* Begin Quoted passage *

Rocky Linux is an excellent choice for base nodes in your infrastructure due to its stability, long-term support, and enterprise compatibility.

Base Node Configuration

System Update

Begin with a system update to ensure all packages are current:

sudo dnf update -y

Docker Installation

While Docker is not strictly required for Kubernetes, installing it provides containerd and other necessary packages for Kubernetes. The installation process also configures container runtimes automatically.

# Add Docker repository
sudo dnf config-manager --add-repo https://download.docker.com/linux/rhel/docker-ce.repo

# Install Docker packages
sudo dnf -y install docker-ce docker-ce-cli containerd.io docker-buildx-plugin docker-compose-plugin

# Enable and start Docker service
sudo systemctl --now enable docker

These additional utilities enhance functionality for networking, storage, and system management:

sudo dnf install nfs-utils iscsi-initiator-utils curl rsync -y

GPU Configuration

Follow these steps to prepare your system for GPU-enabled workstations and rendering nodes.

* End Quoted passage *
* Begin Dataset entries *

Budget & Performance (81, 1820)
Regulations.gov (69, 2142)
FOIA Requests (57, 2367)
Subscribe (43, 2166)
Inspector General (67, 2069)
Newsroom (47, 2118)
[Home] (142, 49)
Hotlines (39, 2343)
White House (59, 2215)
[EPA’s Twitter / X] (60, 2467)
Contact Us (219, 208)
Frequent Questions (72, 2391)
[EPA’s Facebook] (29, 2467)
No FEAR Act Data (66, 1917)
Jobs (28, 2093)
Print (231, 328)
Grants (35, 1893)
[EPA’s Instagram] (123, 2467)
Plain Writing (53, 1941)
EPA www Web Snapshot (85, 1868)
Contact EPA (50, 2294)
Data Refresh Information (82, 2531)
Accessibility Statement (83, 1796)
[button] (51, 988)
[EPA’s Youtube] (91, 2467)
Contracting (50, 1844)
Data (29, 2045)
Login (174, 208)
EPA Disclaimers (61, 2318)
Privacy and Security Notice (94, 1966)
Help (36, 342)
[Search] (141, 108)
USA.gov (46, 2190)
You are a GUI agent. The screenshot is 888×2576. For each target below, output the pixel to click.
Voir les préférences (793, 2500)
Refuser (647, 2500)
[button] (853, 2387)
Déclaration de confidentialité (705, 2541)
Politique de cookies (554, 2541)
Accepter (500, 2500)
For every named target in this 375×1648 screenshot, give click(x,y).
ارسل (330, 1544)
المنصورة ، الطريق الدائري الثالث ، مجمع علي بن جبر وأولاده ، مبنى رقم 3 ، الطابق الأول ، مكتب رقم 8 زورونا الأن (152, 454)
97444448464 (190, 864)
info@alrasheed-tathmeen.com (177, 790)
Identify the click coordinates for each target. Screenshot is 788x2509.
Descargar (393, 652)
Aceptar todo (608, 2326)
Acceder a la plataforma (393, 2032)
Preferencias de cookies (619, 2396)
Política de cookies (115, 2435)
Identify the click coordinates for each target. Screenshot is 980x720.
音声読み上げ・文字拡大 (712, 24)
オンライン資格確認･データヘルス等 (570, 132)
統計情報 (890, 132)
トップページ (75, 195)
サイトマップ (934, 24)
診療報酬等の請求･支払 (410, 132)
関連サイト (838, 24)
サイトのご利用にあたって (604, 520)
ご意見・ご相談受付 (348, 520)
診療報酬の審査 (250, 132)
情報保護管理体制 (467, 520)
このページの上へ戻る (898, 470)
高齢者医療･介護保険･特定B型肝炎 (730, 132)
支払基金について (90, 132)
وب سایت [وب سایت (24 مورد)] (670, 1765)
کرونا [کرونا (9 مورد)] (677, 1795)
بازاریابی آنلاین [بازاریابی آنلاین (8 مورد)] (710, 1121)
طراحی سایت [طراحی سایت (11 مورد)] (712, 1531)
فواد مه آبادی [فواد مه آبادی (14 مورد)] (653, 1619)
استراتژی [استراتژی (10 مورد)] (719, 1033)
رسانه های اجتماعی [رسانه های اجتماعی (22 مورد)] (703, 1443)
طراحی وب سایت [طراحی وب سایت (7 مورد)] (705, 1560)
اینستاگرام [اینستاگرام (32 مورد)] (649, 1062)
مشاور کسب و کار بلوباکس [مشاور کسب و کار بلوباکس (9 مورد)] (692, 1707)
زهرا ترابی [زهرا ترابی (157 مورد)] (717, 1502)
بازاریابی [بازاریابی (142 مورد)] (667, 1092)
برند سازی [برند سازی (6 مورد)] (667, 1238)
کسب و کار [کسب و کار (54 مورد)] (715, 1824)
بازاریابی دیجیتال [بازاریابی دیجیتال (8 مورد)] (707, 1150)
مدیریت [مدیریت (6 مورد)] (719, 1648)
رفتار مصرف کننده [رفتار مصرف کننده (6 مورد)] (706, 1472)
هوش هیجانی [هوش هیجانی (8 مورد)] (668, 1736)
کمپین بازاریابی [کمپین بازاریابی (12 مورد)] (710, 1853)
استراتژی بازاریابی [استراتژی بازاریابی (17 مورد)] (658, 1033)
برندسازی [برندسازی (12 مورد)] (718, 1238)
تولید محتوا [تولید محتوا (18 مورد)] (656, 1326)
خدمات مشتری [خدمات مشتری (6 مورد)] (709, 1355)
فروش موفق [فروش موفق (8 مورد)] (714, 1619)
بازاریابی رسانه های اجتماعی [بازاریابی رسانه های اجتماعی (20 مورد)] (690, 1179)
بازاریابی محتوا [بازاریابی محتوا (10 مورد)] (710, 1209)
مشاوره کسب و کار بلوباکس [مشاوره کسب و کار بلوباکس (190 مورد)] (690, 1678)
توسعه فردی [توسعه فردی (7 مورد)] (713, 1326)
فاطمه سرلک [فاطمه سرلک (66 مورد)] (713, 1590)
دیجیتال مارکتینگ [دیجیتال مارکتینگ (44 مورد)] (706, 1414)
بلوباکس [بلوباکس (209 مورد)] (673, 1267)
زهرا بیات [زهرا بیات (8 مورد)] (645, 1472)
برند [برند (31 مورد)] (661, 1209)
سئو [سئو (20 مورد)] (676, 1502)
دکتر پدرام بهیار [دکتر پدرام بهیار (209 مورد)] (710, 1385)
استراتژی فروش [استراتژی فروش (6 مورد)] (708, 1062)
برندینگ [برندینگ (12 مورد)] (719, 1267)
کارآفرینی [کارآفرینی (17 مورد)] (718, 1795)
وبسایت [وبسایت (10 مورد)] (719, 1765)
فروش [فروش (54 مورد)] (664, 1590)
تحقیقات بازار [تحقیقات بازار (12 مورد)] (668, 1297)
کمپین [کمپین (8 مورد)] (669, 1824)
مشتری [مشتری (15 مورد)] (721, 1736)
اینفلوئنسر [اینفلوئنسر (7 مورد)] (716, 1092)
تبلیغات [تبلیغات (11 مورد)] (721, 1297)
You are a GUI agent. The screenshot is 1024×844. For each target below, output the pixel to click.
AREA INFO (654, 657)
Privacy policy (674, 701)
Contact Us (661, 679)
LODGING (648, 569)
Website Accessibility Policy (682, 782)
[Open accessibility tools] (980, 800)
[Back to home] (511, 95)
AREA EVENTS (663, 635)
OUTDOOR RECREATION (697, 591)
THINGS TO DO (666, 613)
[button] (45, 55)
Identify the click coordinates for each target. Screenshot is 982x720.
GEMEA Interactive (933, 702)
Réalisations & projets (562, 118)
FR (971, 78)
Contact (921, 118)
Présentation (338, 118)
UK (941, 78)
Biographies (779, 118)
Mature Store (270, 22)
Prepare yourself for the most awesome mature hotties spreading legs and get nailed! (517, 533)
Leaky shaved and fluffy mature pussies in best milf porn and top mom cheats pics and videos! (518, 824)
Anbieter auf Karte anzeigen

* End Dataset entries *

**Objective 1:** According to the Rocky Linux setup guide, what does installing Docker provide for Kubernetes?
**Objective 2:** Continue the Rocky Linux setup guide from where it stops.

**Task answer 1:** It provides containerd and other necessary packages for Kubernetes.

**Task answer 2:**
Update System for GPU Support

Ensure your system has the latest updates before proceeding with GPU setup:

sudo dnf update -y

Verify GPU Hardware Detection

Confirm that your system recognizes the GPU hardware:

ls -la /dev/ | grep dri

Video Device Mounted

If this passes, you should see the following output:

drwxr-xr-x  3 root root          80 Jan 30 14:03 dri

No Output

If you do not see this output, the kernel is not recognizing the GPU. Normally this is due to the kernel not having the correct firmware or the kernel needs to be updated. Please refer to the Rocky Linux Kernel Documentation for more information.

NVIDIA Driver Installation

To install the NVIDIA drivers, run the following commands. You can also reference the Rocky Nvidia Wiki directly.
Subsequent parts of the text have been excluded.